И вновь канашки грянули гормональным выбросом, отчего сами даже малость струхнули и с гоготом вывалились во двор.

– Клевый мэн.

– Американец небось.

– Ясно, американ. – Настя с видом покупателя обошла кругом приземистый нездешний транспорт, погляделась, выпятив задок, в боковое зеркальце, скосила носу глаза, оскалилась и утробно прорычала: – «Ах, шарабан мой, американка, я девчонка, я шарлатанка!» Не староват, как тебе? Лет тридцать, а?

– Да ты чего! Не меньше сорока.

– Нравится? Гуляй с ним! – Ликуя, Настасья Кински выкрикнула любимую шутку и вдруг запела: – «Да, да, я стар, а ты молода, я стар, а ты молода!» – ныряя ощипанной головой и выворачивая кисти, как еще один кумир молодежи, предпочитающий парчовые пиджаки на голое тело и особо рискованный, как теперь выяснилось, нетривиальный секс.

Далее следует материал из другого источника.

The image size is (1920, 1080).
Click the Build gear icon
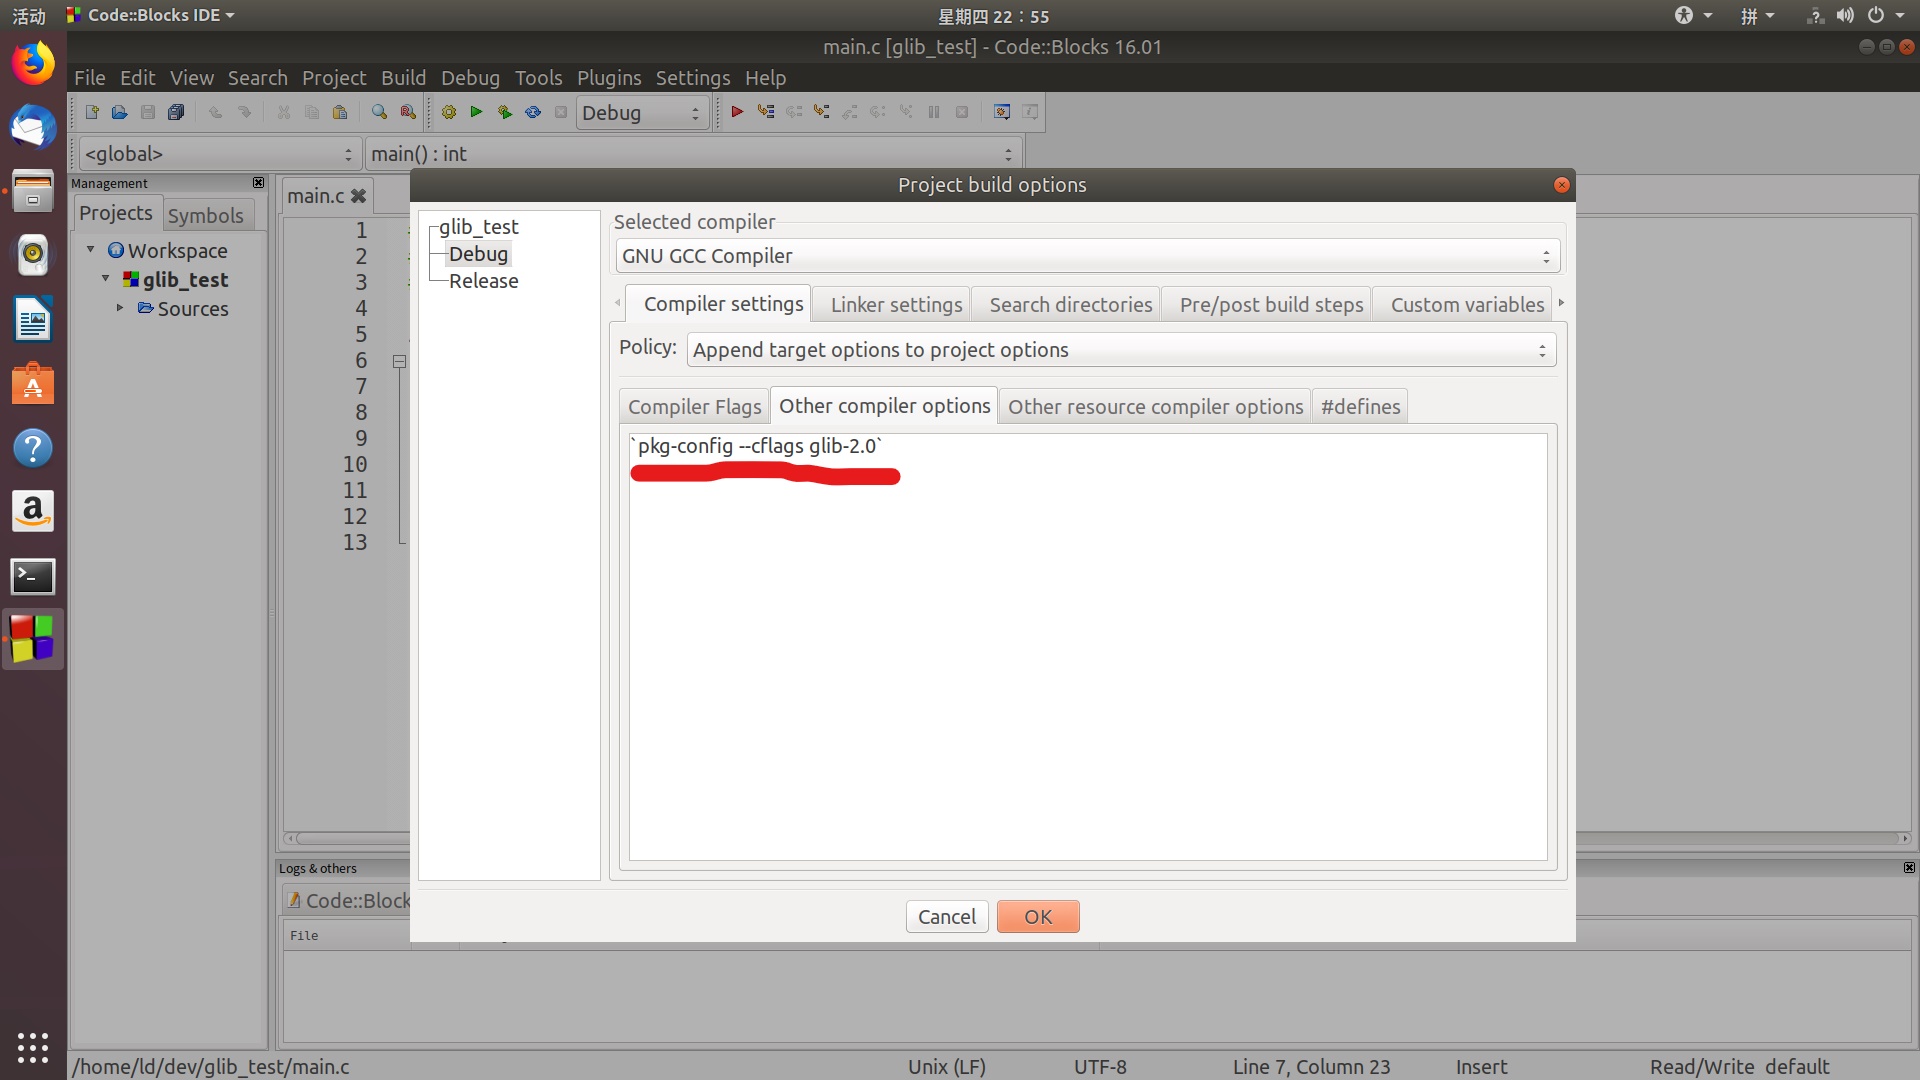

– Мои года, – подхватила Элизабет Тейлор, – моя беда! Твои года – моя награда!

– Моя любовь! Ты молода! Я молод вновь…

– Уа, уа!

– Уа, когда ты рядом!

Обе дико захохотали и, взвизгивая, заскакали, погнались друг за другом, уже по-женски кидая ноги в стороны, вильнули на бульвар и там, ослабев от смеха и застающих то и дело врасплох пубертатных бурь, повалились на скамейку.